Ebbers walked into the downtown Manhattan courthouse accompanied by his wife, Kristie, and a lawyer. He did not speak to reporters.

He was due to face a federal judge later in the morning and receive an almost certain prison term, with federal prosecutors suggesting he should be sent away for the rest of his life.

In papers filed last month, prosecutors asked Judge Barbara Jones to follow a probation report that suggested Ebbers receive a life sentence after calculating his crimes under federal sentencing guidelines.

The prosecutors also noted that Adelphia Communications Corp. founder John Rigas, 80 and in poor health, received a 15-year sentence last month, amounting to a life term, for his role in the fraud at that company.

"The enormity of the crimes that Ebbers committed cannot be overstated: The fraud at WorldCom was the largest securities fraud in history," prosecutors wrote, noting the name WorldCom is now "synonymous with fraud."

Though Ebbers will most likely appeal the sentence he receives, it is doubtful the court will significantly reduce his punishment, says CBSNews.com Legal Analyst Andrew Cohen.

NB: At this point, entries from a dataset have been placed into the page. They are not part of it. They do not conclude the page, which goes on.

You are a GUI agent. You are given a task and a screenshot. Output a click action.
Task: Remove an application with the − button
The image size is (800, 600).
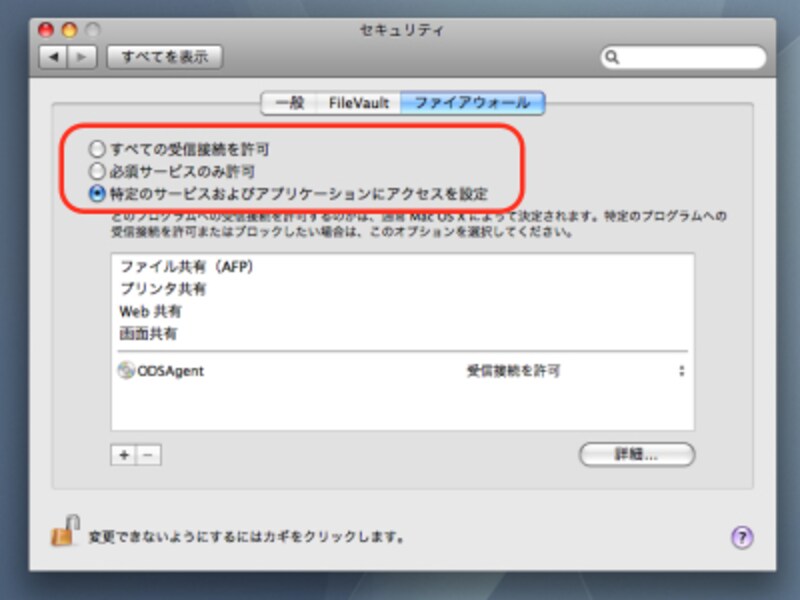(x=146, y=454)
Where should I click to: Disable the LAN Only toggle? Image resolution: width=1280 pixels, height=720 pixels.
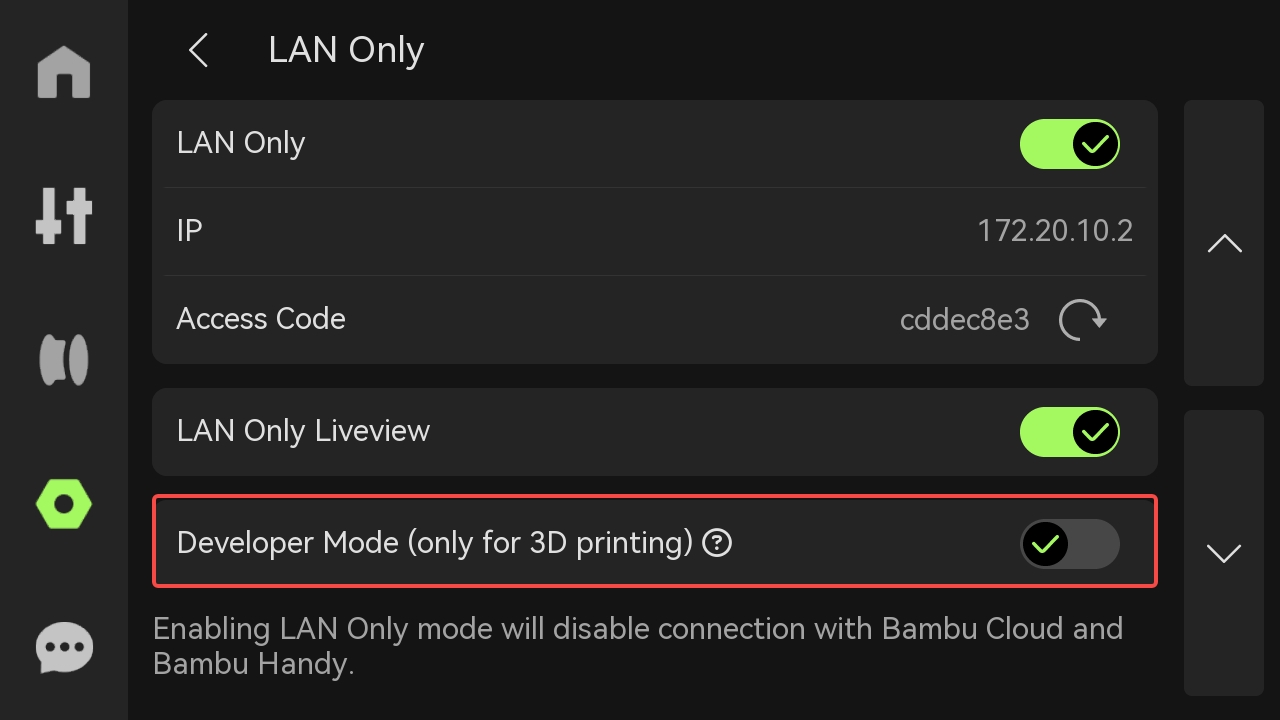point(1069,143)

"There are a few issues that might get some traction on appeal, in particular an instruction the trial judge gave to jurors, and right now that's about the only hope that Ebbers has to avoid what could amount to a life sentence," says Cohen.

"I don't expect Ebbers to get the maximum but I don't figure he'll get the minimum either," Cohen said. "The only things he has going for him are his age, his lack of a record, and whatever remorse he may decide to share with the judge."

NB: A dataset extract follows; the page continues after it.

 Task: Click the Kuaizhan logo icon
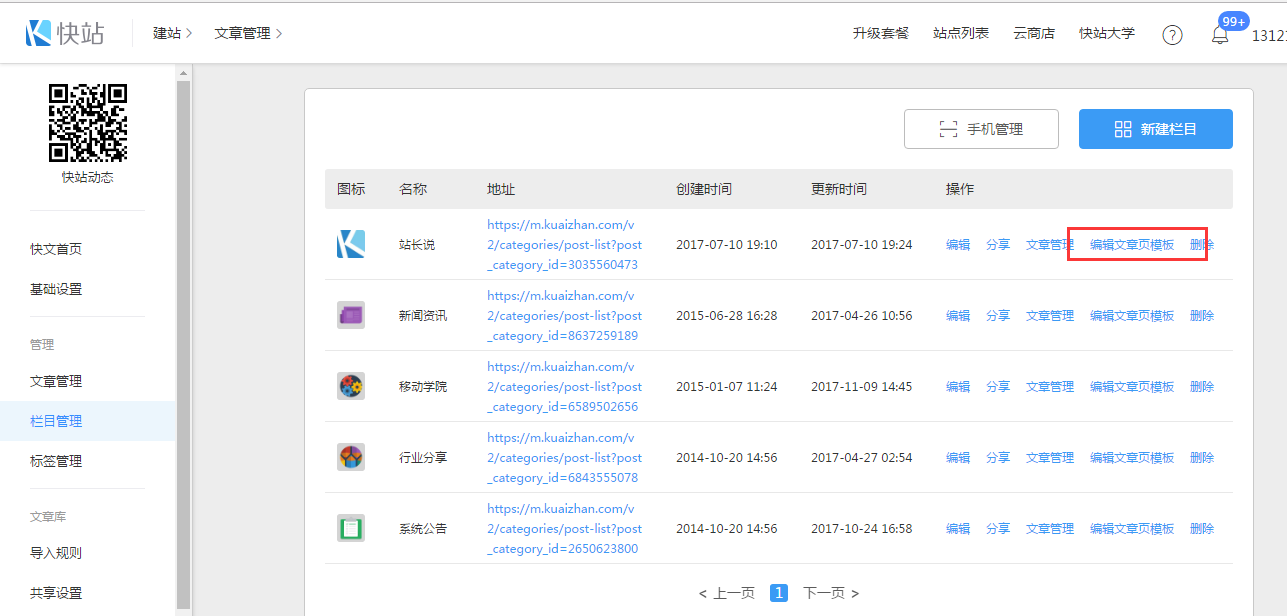pyautogui.click(x=40, y=33)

A Supreme Court ruling earlier this year made the sentencing guidelines only advisory for federal judges, not mandatory, giving Jones far greater flexibility in determining Ebbers' penalty.

For his part, the 63-year-old former CEO has asked for a term "substantially below" life in prison, citing his poor health and a history of charitable works. More than 100 people have also written to Jones on his behalf.

The judge ruled earlier that she would allow Ebbers to call witnesses at sentencing, to discuss his character, his medical condition and the amount of money lost in the WorldCom scandal.

The sentencing was coming a day after the judge denied a bid by Ebbers for a new trial, a ruling in which she cited "strong" evidence supporting the conviction, including government witnesses who "outlined the fraud in painstaking detail."

Ebbers had argued the judge or prosecutors should have granted immunity to three witnesses that Ebbers contends could have helped clear him of charges related to the fraud.

His lawyers also said prosecutors unfairly prejudiced jurors by suggesting in their closing statement that there was evidence outside the trial record that proved government witnesses were telling the truth.

The sentencing was also part of a damaging week for Ebbers, once known as a swaggering and successful CEO as WorldCom grew ever larger in the late 1990s.

On Monday, another judge gave her blessing to a settlement under which Ebbers must forfeit almost all his personal assets, including $5 million cash up front, to resolve a shareholder lawsuit.

That settlement will leave Ebbers' wife with about $50,000 of Ebbers' assets and a modest home in Jackson, Miss. A far more lavish family home in Brookhaven, Miss., will be sold off as part of the settlement.

Ebbers resigned as CEO in 2002, shortly before the widespread fraud at the company came to light. Investigators eventually uncovered $11 billion in improper accounting.

That summer, WorldCom collapsed in the largest bankruptcy in U.S. history, wiping out billions of dollars of investors' money. It has since re-emerged under the name MCI Inc., based in Ashburn, Va.

At trial, Ebbers argued he was completely unaware of the fraud, and that he simply did not look at some key WorldCom financial documents that showed glaring accounting irregularities.

Five other WorldCom executives and accountants, all of whom pleaded guilty in the fraud and cooperated against Ebbers, face sentencing later this summer.

The stiffest sentence could go to Scott Sullivan, the former finance chief under Ebbers, who said he carried out the fraud in 2000, 2001 and 2002 on Ebbers' orders.

WorldCom remains the largest of the corporate frauds that began making headlines with the fall of Enron Corp. in late 2001. Three top executives from that company are due to go on trial in Houston in January.